*** Block opens ***

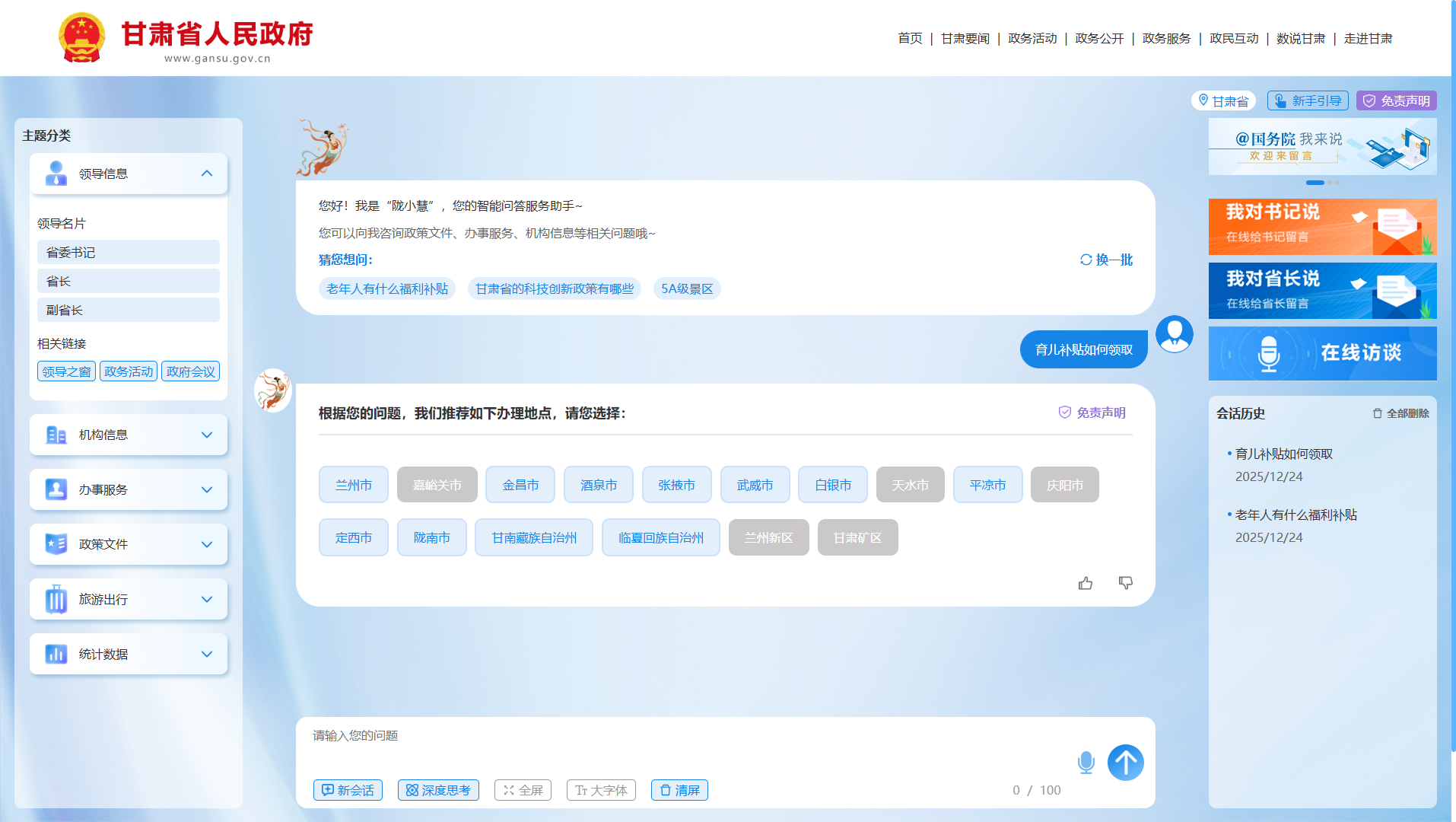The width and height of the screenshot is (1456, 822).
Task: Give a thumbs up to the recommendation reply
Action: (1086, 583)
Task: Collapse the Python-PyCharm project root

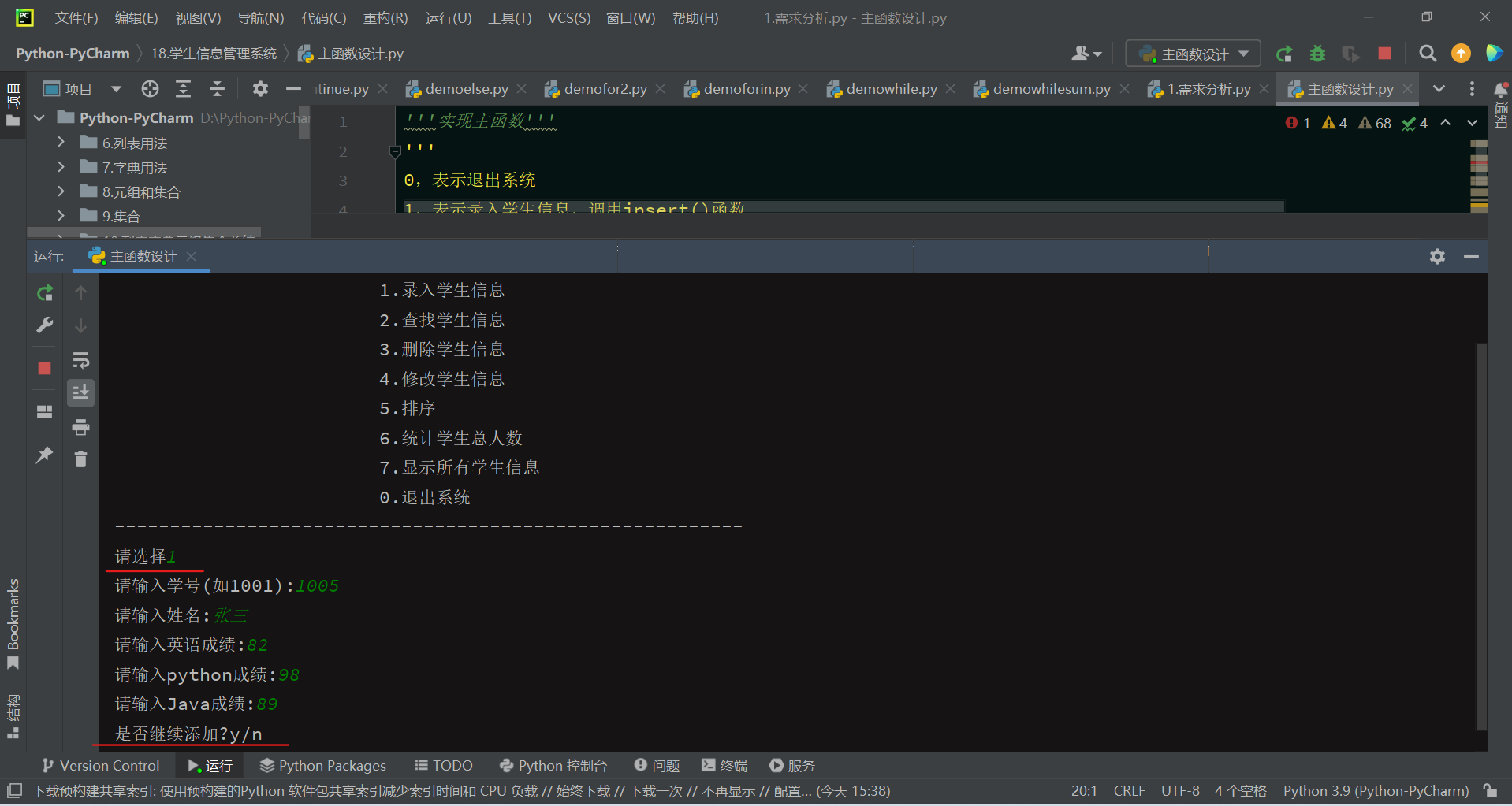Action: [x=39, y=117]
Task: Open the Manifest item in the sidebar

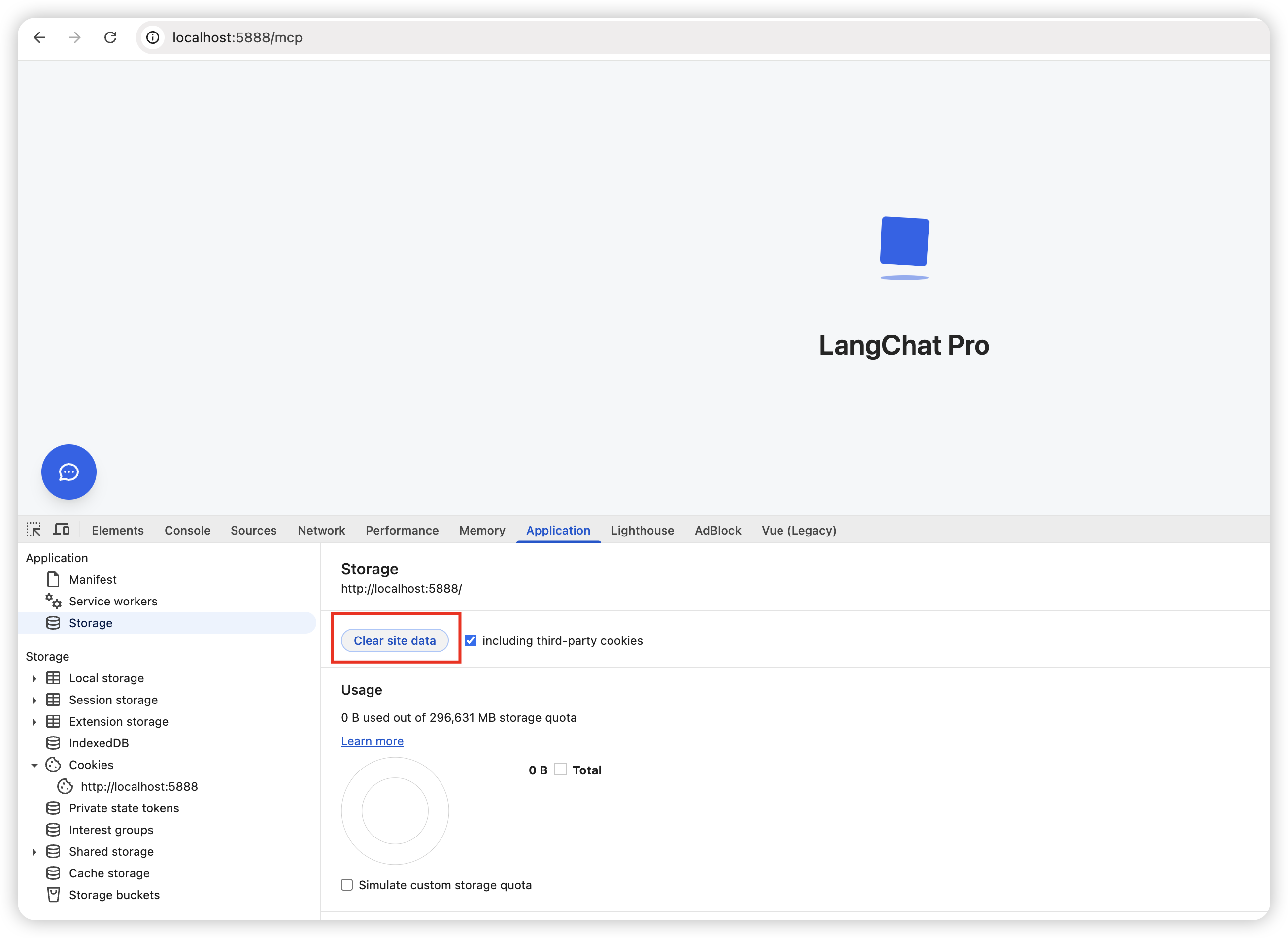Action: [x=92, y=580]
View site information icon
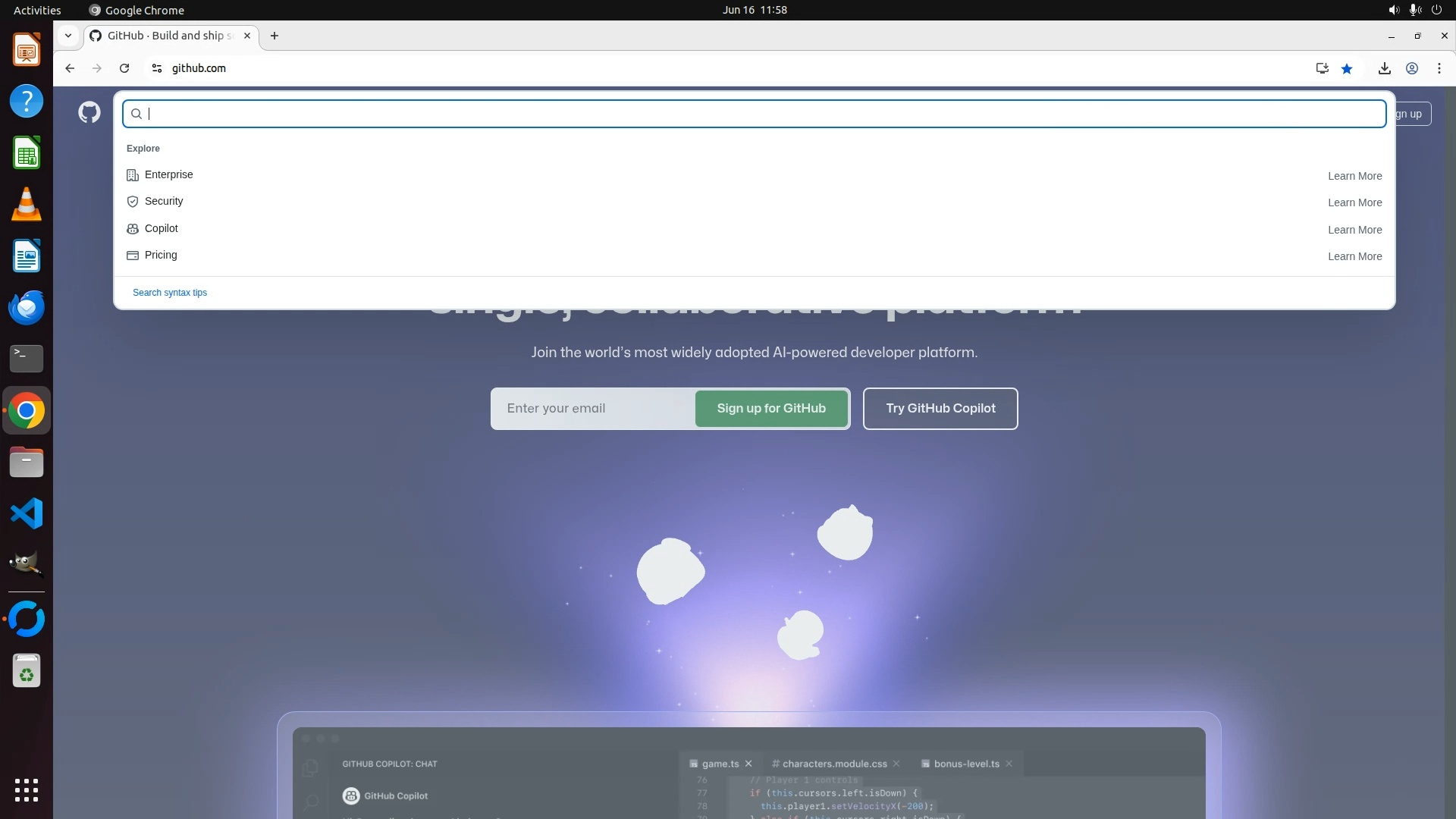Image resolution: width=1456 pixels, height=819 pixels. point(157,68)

*** Block closes ***

_What is being asked_
In the copy, only the lines from the one holding "Task: Open the Manifest item in the sidebar" through the end of the listing above should appear, retyped exactly, both ends included, with no pictures.

_Your response_
Task: Open the Manifest item in the sidebar

Action: [x=92, y=580]
View site information icon
Image resolution: width=1456 pixels, height=819 pixels. point(157,68)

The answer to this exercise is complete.